John Boehner and Mitch McConnell celebrate their midterm victory in customary style, by writing a Wall Street Journal op-ed explaining their vision. In it, they promise to work to address “a national debt that has Americans stealing from their children and grandchildren, robbing them of benefits that they will never see and leaving them with burdens that will be nearly impossible to repay.”
Oddly, only a few of the legislative items they propose have any relation to this burdensome debt that troubles them so. Even more oddly, all of those proposals would increase the debt.
Boehner and McConnell have mentioned three proposals that have any significant fiscal effects:
1. “renewing our commitment to repeal ObamaCare”
The Congressional Budget Office confirmed last year that repealing Obamacare would increase the budget deficit by $109 billion over a decade.
2. “a proposal to restore the traditional 40-hour definition of full-time employment.”
The CBO measured this, too. It would increase deficits by $73 billion over a decade.
3. Repeal the medical device tax (a proposal missing from the op-ed, but reported to top the list of Congressional priorities).
This would increase the deficit by $29 billion over a decade.
Of course, all the fiscal proposals they list are related to Obamacare.
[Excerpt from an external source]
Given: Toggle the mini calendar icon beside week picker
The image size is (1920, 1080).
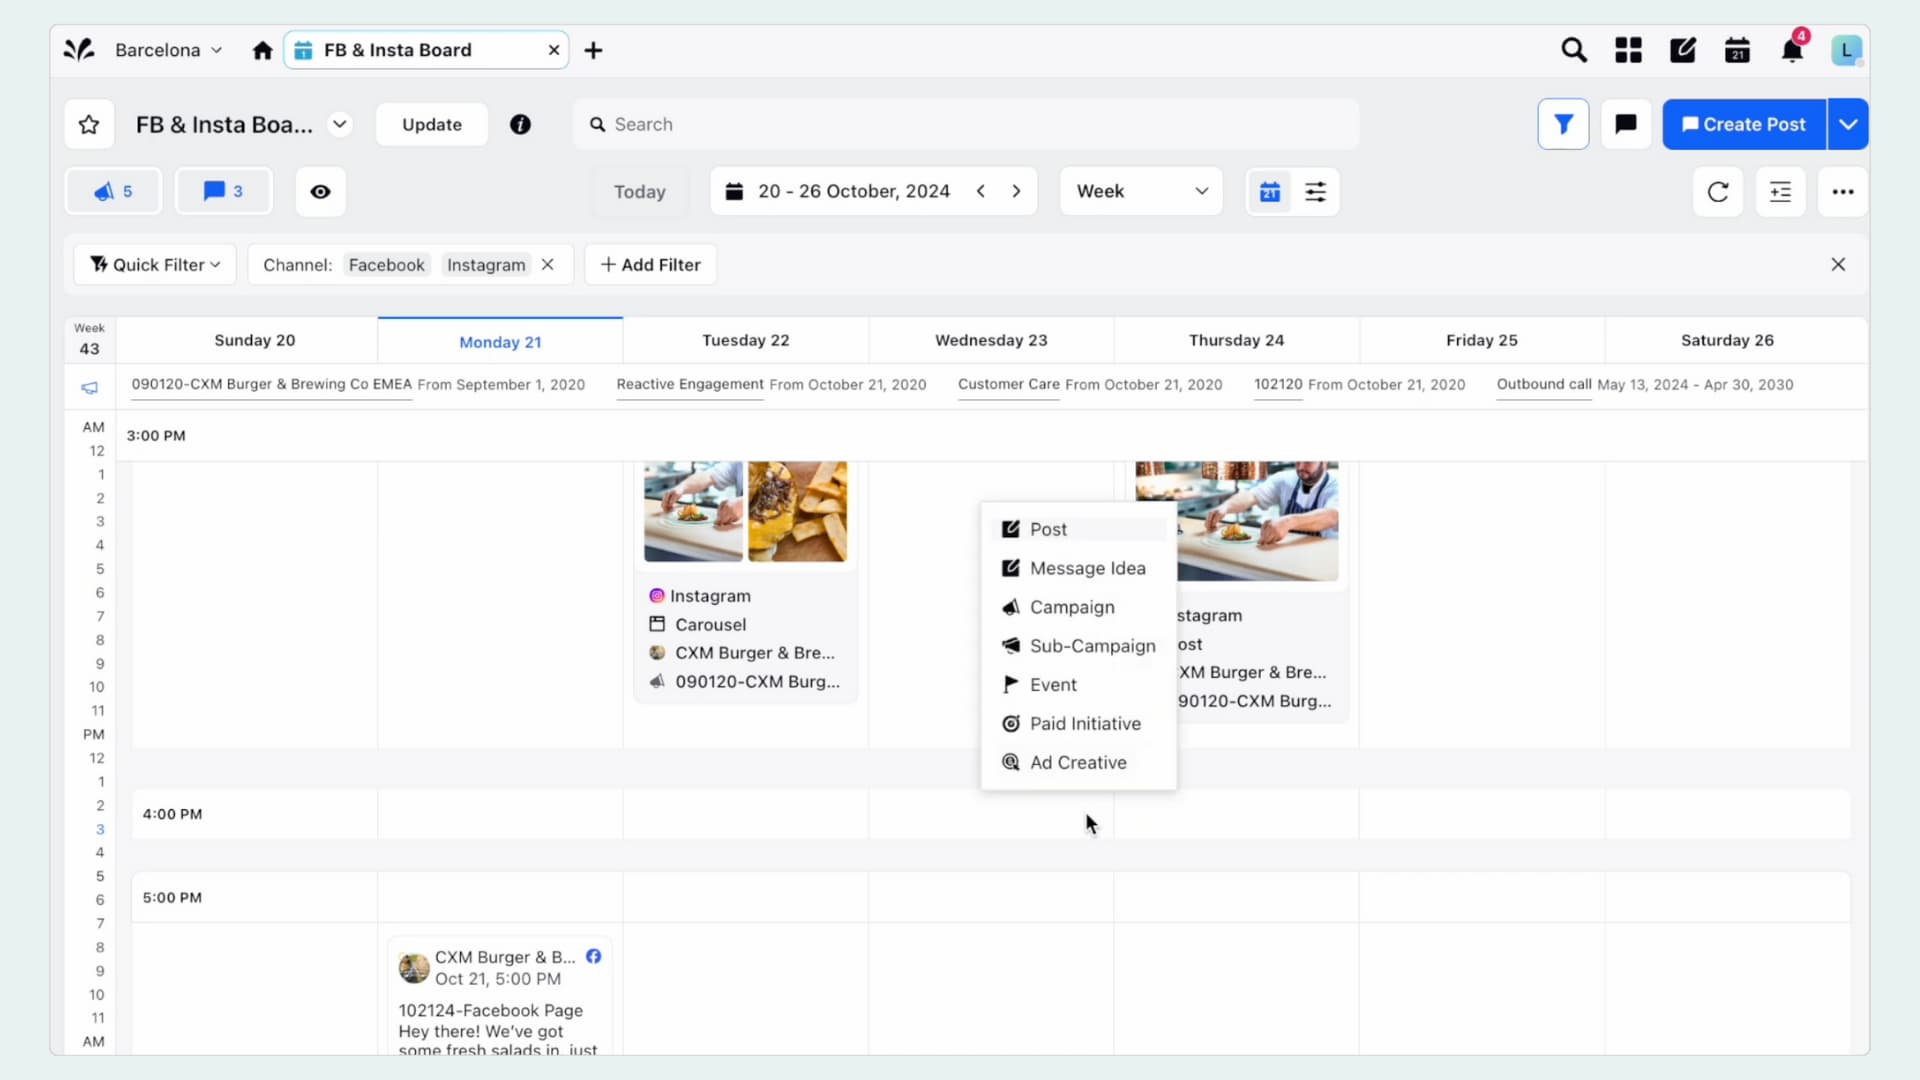Looking at the screenshot, I should pyautogui.click(x=1269, y=191).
This is not a coincidence. The GOP’s Obamacare conundrum in a nutshell is that they have condemned the law for its fiscal irresponsibility, but its political weakness stems precisely from its fiscal responsibility. The law made a lot of enemies because it had to make the numbers add up. Republicans have spent five years promising to get around to proposing their own plan, but they haven’t done it because if you want to make the numbers add up, you have to take things away from people.
That’s why, whenever they vote to repeal the law, which would take things away from people, they attach the concrete repeal to a vague promise to write some alternative health-care plan, someday. But grappling with tradeoffs is hard. Giving away money is easy.